Ethan Schaefnocker was effectively wild and Chris Ackles was selectively efficient.

The combination provided Ellison with just the right mix of baseball magic as the struggling Eagles upset then third-place Harker Heights 5-1 on Tuesday to stay alive in the District 8-5A playoff hunt.

Schaefnocker allowed 12 Knights batters to reach base, loading the bases in three separate innings, but reaped the benefits of a wild and windy night that included a rare 9-3-6 triple play in the top of the fifth inning.

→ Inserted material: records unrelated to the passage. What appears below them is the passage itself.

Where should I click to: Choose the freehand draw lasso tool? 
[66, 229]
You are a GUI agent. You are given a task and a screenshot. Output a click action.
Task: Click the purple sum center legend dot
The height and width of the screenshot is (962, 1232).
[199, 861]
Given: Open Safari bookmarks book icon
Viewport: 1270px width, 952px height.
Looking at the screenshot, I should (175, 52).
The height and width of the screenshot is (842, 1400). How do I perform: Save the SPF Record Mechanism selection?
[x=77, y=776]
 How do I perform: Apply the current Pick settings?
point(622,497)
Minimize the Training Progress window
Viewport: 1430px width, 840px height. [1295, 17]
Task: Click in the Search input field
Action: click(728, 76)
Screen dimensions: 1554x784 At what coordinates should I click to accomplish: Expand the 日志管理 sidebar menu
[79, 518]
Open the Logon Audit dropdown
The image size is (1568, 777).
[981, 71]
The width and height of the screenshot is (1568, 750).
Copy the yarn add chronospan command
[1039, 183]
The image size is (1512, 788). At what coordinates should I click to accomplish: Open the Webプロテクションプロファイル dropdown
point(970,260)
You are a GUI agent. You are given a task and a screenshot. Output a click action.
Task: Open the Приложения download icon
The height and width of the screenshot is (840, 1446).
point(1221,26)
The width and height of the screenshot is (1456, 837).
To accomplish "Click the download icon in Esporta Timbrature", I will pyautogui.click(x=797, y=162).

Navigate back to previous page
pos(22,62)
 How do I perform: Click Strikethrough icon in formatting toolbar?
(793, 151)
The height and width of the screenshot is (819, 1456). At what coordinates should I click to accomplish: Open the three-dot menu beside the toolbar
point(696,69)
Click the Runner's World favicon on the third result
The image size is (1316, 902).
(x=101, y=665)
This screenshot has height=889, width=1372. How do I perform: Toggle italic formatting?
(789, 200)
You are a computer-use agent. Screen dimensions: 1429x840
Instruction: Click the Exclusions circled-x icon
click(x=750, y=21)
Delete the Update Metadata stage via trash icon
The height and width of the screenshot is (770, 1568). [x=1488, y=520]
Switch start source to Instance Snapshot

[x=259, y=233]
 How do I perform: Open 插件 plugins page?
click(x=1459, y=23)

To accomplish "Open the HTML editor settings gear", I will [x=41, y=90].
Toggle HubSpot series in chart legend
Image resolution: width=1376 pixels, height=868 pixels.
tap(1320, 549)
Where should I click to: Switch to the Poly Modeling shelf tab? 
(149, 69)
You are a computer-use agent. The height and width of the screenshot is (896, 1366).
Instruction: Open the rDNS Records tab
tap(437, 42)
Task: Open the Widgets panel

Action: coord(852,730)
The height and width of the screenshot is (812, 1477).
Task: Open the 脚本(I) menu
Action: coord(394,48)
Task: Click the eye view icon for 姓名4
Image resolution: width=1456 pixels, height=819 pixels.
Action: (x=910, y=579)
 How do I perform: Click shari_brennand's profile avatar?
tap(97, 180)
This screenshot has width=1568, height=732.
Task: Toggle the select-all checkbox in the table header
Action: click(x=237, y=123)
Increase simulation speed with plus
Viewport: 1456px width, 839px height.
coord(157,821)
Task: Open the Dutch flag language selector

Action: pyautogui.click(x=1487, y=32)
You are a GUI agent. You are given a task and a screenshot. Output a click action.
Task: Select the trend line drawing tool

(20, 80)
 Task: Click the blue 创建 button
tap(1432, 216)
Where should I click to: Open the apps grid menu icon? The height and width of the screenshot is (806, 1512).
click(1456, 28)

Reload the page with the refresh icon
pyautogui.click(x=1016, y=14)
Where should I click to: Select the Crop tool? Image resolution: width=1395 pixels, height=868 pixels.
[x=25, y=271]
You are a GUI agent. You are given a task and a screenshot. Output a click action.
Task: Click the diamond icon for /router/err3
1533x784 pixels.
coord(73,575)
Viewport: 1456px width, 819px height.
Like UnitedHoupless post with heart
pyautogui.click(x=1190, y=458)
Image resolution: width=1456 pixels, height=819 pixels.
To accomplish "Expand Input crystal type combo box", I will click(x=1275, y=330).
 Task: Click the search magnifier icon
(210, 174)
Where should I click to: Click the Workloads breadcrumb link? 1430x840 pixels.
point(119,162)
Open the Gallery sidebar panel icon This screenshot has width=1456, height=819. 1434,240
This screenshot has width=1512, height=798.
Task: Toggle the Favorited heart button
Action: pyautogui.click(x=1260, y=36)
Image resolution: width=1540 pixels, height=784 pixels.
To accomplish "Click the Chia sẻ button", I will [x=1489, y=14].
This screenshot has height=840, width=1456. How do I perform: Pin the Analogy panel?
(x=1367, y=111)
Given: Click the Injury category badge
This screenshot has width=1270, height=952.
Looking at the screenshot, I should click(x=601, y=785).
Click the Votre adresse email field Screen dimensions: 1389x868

“That game was pretty hectic, I think the baseball gods were just watching us this game,” Schaefnocker said. “My guys were behind me the whole time, they made every play, we knew we had to win this game.”

Ackles, who started the triple play on a sharp line drive to right field, led the way at the plate, batting 2 for 3 with three RBIs, including turning on the first pitch for a two-RBI triple that sparked a four-run fifth inning for the Eagles (7-18, 4-6 8-5A).

After hitting Heights’ No. 9 hitter Miles Munro in the shin to open the fifth inning, Schaefnocker surrendered a single to Robby Sluss before battling Cody Plagens through an eight-pitch at-bat, including five foul balls.

But with Munro on second and Sluss on first, Plagens ripped pitch nine for a hard line drive to shallow right field. Except, with a strong wind blowing in, the ball carried right into the glove of Ackles, who then threw to first baseman Tyler Bark, who in turn fired to shortstop Stephen Shaw at second for the triple play.

“It was actually a mistake, because we threw behind the runner to first and that’s what allowed us to get the runner at second,” Eagles coach Kyle Allred said.

The triple play, especially one hit to the outfield, is one of the rarest plays in the baseball, occurring less than 700 times in the history of the Major Leagues.

“In 18 years of coaching, I’ve never been apart of a triple play,” Allred said.

“It was pretty unbelievable,” Schaefnocker admitted.

For the game, Schaefnocker walked four and hit five batters, but allowed just two hits while striking out five in a 110-pitch effort over 5 2/3 innings, his longest outing of the season. After surrendering his first run of the game when he belted opposing starter Kyle Randall with the bases loaded in the top of the sixth, Schaefnocker was replaced by senior Tyler Bark, who promptly forced pinch-hitter Reggie Thomas to ground into an inning-ending force-out at second. In all, the Knights (11-11, 5-5) stranded eight batters, 10 if counting the two on base before the triple play.

“The triple play? I have no idea. We just ran through stop signs, and that’s just kids (that) were just trying to make something happen and they got a little anxious,” Knights head coach Glenn Cunningham said. “The bottom line is we just didn’t hit the ball.”

Schaefnocker needed every bit of magic he got after loading the bases with one out in the top of the first inning. But Knights catcher Tyler Keller lined-out to Shaw, who then flipped the ball to second baseman Angelo Rodriguez for an inning-ending double-play to get out of trouble.

A similar situation happened an inning later when Schaefnocker hit Michael Zapata, walked Jomar Velez-Peirera and then intentionally walked Sluss with two outs before catching Plagens looking for an inning-ending strikeout in the second.

“Those innings like that usually blow up on teams, and it probably should have blown up on us,” Allred said. “But you expect that from a senior, and that’s why I put him on the mound in a big game.”